We’re ending our campaign tour at the Mike Kehoe watch party because where else would you end the #F150 Campaign Tour but at the watch party of the candidate who sells #F150. I just hope he has Bud Light and not just Miller — that would be terribly anti-German.
10 a.m. | Scott Faughn with Sam Page in Ellisville
Sam Page was hitting 14 polling places today. Because the lines almost everywhere were so long, he was able to stand well past the 25 feet and ask folks if they had any questions. This might be annoying if was some random guy in a small town — and at times it might be annoying to have the county executive ask that. In this situation, with COVID and the high profile nature of his job with COVID, lots of folks were glad to share their opinion.

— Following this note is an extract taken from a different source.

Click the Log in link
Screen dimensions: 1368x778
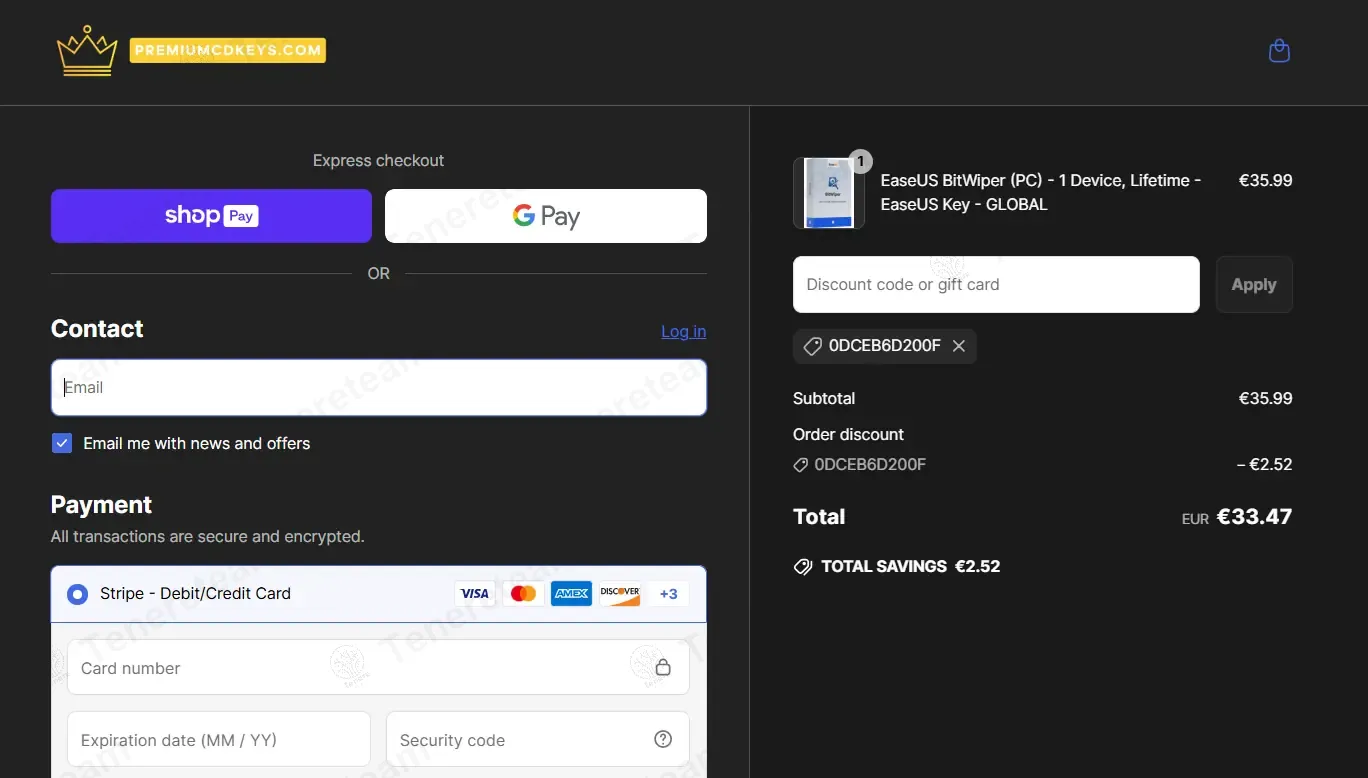click(683, 332)
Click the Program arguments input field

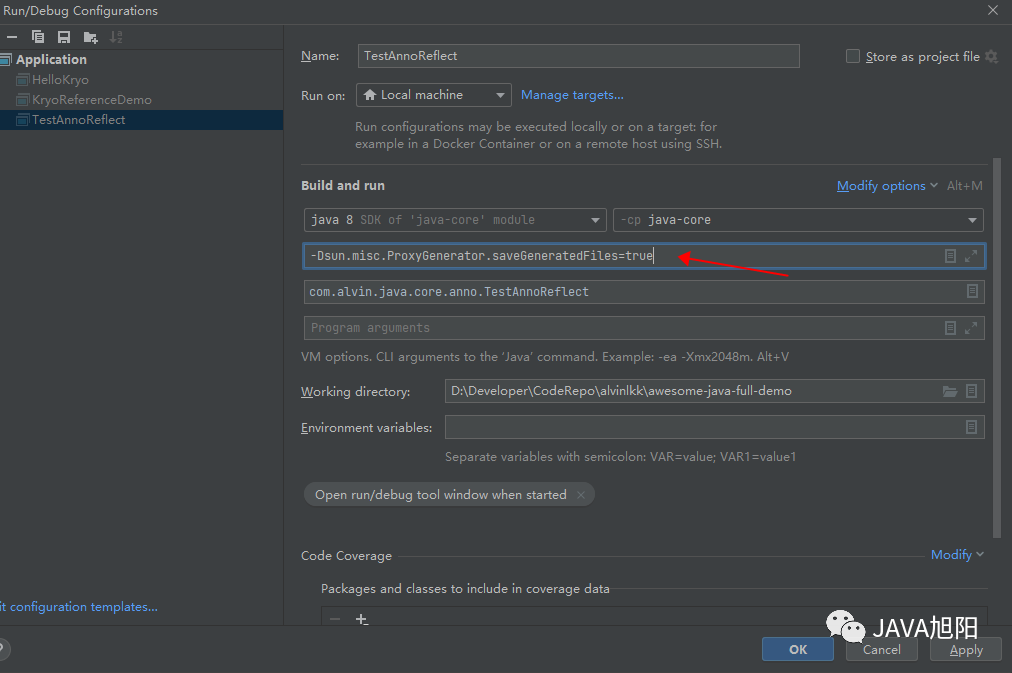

It made me think that he hasn’t had any time to be bored in his job. He took over after his predecessor resigned and went to federal prison. Since then, there’s been racial unrest and tensions and a pandemic. His take to me was the best campaigning he did was trying to do a good job as county executive. The Republicans did not put a lot of resources behind his opponent, Paul Berry. His take was, and I think it’s true, the St. Louis County Republicans were going full speech for Mark Mantovani in the primary. There wasn’t a large resource push for Berry. However, it’s my opinion Berry will do better than people think because all politics is local, and this will be about COVID pretty quickly.
I asked him where the budget was, and he said it’s off 7 to 10 percent in St. Louis County depending on where at. Why this should matter to you if you’re reading this in Joplin or Dexter: Most of your state services are funded through his constituency.
The thing that struck me as we stood there in line, most folks were nice and smiled. A few voiced their opinions about shutdowns, but most were relatively nice about it. There was one lady I noticed who I think sums up most regular people’s honest take on COVID. She walked by with her husband and smiled. My guess, from what I saw them drive up in, they’re Republicans. And certainly some Republicans will vote for Sam Page today. But because this line was very long, she moved up a few spaces, but then turned around and came back. She told Page, “I just want you to know that I used to think your shutdown and masks were ridiculous and didn’t like it. Then I lost my uncle to COVID. Now, I’m your biggest supporter, not just of you personally, but of all the policies of trying to stop the spread because it’s a really terrible way to die.” I really think most people come down on COVID like this: If it has not affected you, you’re annoyed. But the minute it affects you, you’re much more of a zealot.
Sunday, November 1 — 2 days until election
4 p.m. | Scott Faughn with Yinka Faleti at the Boone County Democrats’ headquarters
I went to the start of the lit drop at the Boone County Dems’ headquarters where they started sending people out around 4 p.m. Baker introduced Yinka Faleti. I was very interested to hear him give a speech since the ones I’d heard in the past were excellent. He didn’t disappoint. His message is on the ballot: voter inclusion versus voter suppression. He equated this to the fourth quarter of the game with 2 minutes left and the Tigers have the ball. He said it’s not about just dropping off literature, but hope.
His staff damn near reminds me of the “West Wing” — they’re all young, eager, and talented. My assumption is even if Democrats don’t win any of these races Tuesday, most of his staff will have job offers by the end of the week somewhere.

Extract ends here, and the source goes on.